Re: shadowfs
Tomasz Wegrzanowski <maniek@beer.com> writes:
> There is big problem with giving empty dir.
>
> User S
> 1. creates ~/1/foo/bar
> 2. enters ~/shadow/foo/bar
> 3. deletes ~/1/foo/bar
> 4. deletes ~/1/foo
>
> What then ?
No problem, "." and ".." are both empty directories.
> One solution is to block ~/1/foo/bar when ~/shadow/foo/bar
> is opened and return EBUSY on unlink(2)
I think you mean rmdir(2). I don't like EBUSY here. Unix lets
one unlink files which are being used; the same should work with
directories.
BTW, Linux allows removing the current directory but gets a bit
weird with "." and "..":
kalle@PC486:/tmp$ mkdir foo
kalle@PC486:/tmp$ cd foo
kalle@PC486:/tmp/foo$ ls -al
total 21
drwxrwxr-x 2 kalle kalle 1024 May 15 18:08 .

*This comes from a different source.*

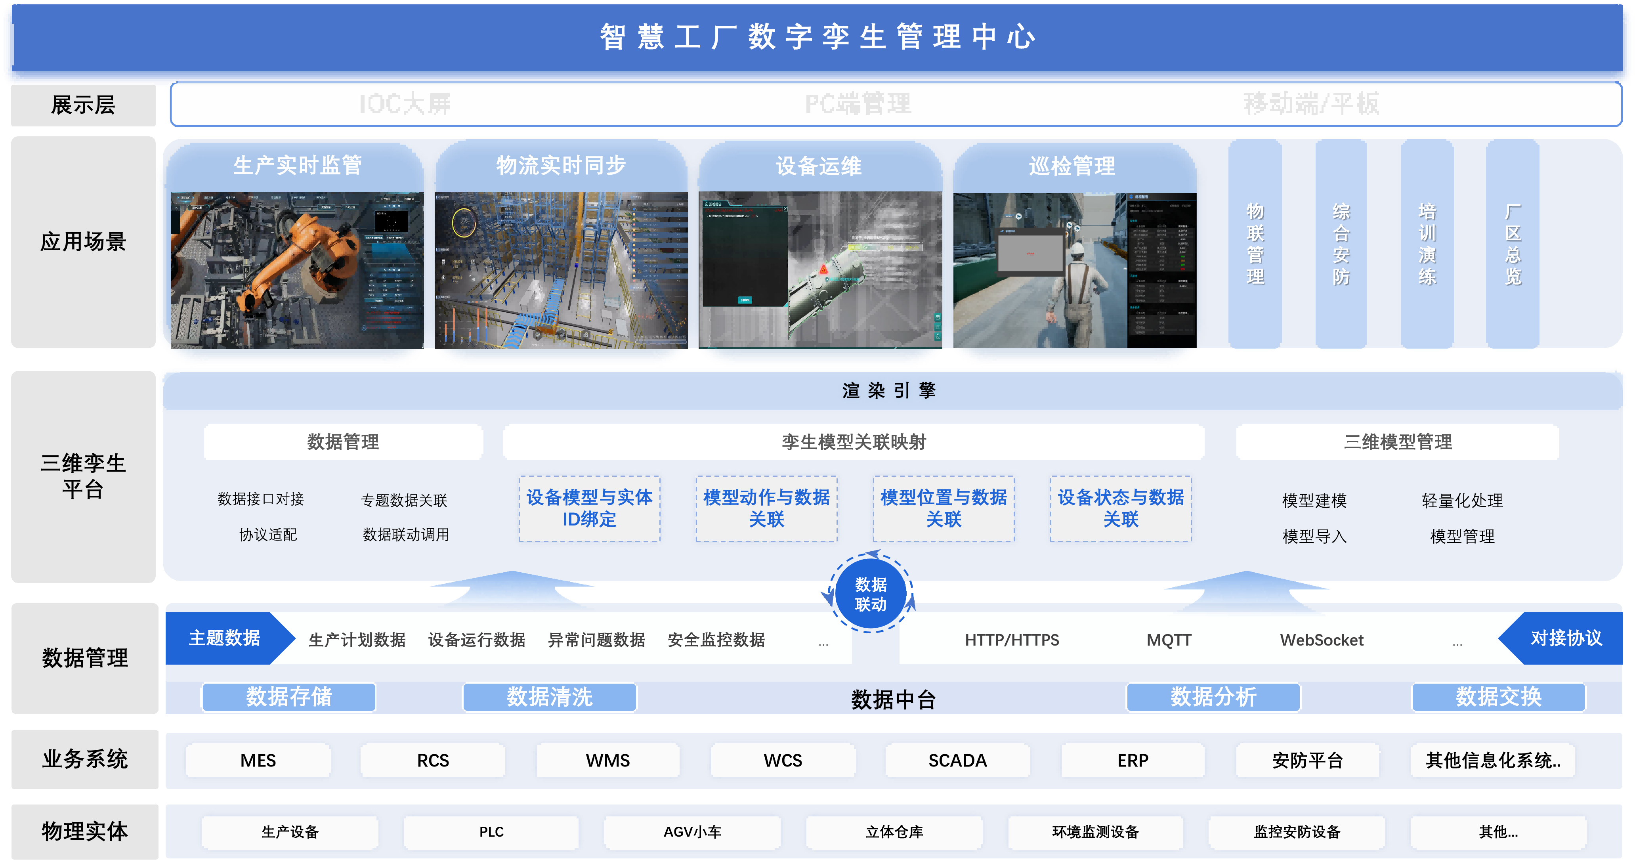Open the 物流实时同步 warehouse thumbnail
The height and width of the screenshot is (860, 1635).
point(561,270)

drwxrwxrwt 4 root root 19456 May 15 18:08 ..
kalle@PC486:/tmp/foo$ rmdir ../foo
kalle@PC486:/tmp/foo$ ls -al
total 0
kalle@PC486:/tmp/foo$ ls -ld . ..
drwxrwxr-x 0 kalle kalle 0 May 15 18:08 .
drwxrwxrwt 3 root root 19456 May 15 18:08 ..
kalle@PC486:/tmp/foo$ touch bar
touch: bar: Operation not permitted
kalle@PC486:/tmp/foo$ cd ..
kalle@PC486:/tmp$
Perhaps this means that the shadowfs empty directories can be
totally empty as well. ;-)
> So shadowfs would have to check change_notifies from /foo/bar's of all
> subfs where it exists and last directory from path of all other subfs's
> (/foo or /), to see if one directory more hasn't been just created.
If it doesn't cache anything, it needn't watch anything.
I think you should first make a prototype without caches, and
then try how much faster it gets with caching.